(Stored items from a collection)
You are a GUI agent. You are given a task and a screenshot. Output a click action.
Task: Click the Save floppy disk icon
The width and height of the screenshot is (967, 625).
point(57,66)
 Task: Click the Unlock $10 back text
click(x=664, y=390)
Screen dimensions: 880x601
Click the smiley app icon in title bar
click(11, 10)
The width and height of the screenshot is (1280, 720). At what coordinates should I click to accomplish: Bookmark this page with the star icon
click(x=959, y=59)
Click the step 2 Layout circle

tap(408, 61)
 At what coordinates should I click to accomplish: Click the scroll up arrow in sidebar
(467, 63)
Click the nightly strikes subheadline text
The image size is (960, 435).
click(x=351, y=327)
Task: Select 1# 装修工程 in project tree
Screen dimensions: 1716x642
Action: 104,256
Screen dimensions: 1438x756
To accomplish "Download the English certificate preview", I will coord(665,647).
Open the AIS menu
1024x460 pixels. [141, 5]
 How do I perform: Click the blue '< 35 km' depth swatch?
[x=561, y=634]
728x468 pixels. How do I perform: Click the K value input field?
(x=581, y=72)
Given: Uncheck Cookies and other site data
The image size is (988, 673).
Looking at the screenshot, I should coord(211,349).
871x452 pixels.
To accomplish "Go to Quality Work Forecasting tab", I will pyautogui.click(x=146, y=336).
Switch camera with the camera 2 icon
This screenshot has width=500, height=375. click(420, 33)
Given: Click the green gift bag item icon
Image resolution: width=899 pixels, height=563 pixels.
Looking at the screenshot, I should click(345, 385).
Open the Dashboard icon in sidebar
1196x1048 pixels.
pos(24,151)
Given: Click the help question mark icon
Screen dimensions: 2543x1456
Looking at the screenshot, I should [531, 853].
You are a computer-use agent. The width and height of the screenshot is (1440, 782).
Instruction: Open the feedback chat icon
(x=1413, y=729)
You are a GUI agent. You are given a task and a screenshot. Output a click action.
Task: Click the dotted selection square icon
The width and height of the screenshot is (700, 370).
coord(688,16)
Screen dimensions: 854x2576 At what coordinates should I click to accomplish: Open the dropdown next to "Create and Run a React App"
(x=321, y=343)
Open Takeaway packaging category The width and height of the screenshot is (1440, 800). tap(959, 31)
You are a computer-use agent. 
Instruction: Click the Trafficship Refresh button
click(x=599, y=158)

* GIVEN TASK:
Copy every line of the records above word for word, with nothing changed.

* EXERCISE RESPONSE:
You are a GUI agent. You are given a task and a screenshot. Output a click action.
Task: Click the Save floppy disk icon
The width and height of the screenshot is (967, 625).
point(57,66)
 Task: Click the Unlock $10 back text
click(x=664, y=390)
Screen dimensions: 880x601
Click the smiley app icon in title bar
click(11, 10)
The width and height of the screenshot is (1280, 720). At what coordinates should I click to accomplish: Bookmark this page with the star icon
click(x=959, y=59)
Click the step 2 Layout circle

tap(408, 61)
 At what coordinates should I click to accomplish: Click the scroll up arrow in sidebar
(467, 63)
Click the nightly strikes subheadline text
The image size is (960, 435).
click(x=351, y=327)
Task: Select 1# 装修工程 in project tree
Screen dimensions: 1716x642
Action: 104,256
Screen dimensions: 1438x756
To accomplish "Download the English certificate preview", I will coord(665,647).
Open the AIS menu
1024x460 pixels. [141, 5]
 How do I perform: Click the blue '< 35 km' depth swatch?
[x=561, y=634]
728x468 pixels. How do I perform: Click the K value input field?
(x=581, y=72)
Given: Uncheck Cookies and other site data
The image size is (988, 673).
Looking at the screenshot, I should coord(211,349).
871x452 pixels.
To accomplish "Go to Quality Work Forecasting tab", I will pyautogui.click(x=146, y=336).
Switch camera with the camera 2 icon
This screenshot has width=500, height=375. click(420, 33)
Given: Click the green gift bag item icon
Image resolution: width=899 pixels, height=563 pixels.
Looking at the screenshot, I should click(345, 385).
Open the Dashboard icon in sidebar
1196x1048 pixels.
pos(24,151)
Given: Click the help question mark icon
Screen dimensions: 2543x1456
Looking at the screenshot, I should [531, 853].
You are a computer-use agent. The width and height of the screenshot is (1440, 782).
Instruction: Open the feedback chat icon
(x=1413, y=729)
You are a GUI agent. You are given a task and a screenshot. Output a click action.
Task: Click the dotted selection square icon
The width and height of the screenshot is (700, 370).
coord(688,16)
Screen dimensions: 854x2576 At what coordinates should I click to accomplish: Open the dropdown next to "Create and Run a React App"
(x=321, y=343)
Open Takeaway packaging category The width and height of the screenshot is (1440, 800). tap(959, 31)
You are a computer-use agent. 
Instruction: Click the Trafficship Refresh button
click(x=599, y=158)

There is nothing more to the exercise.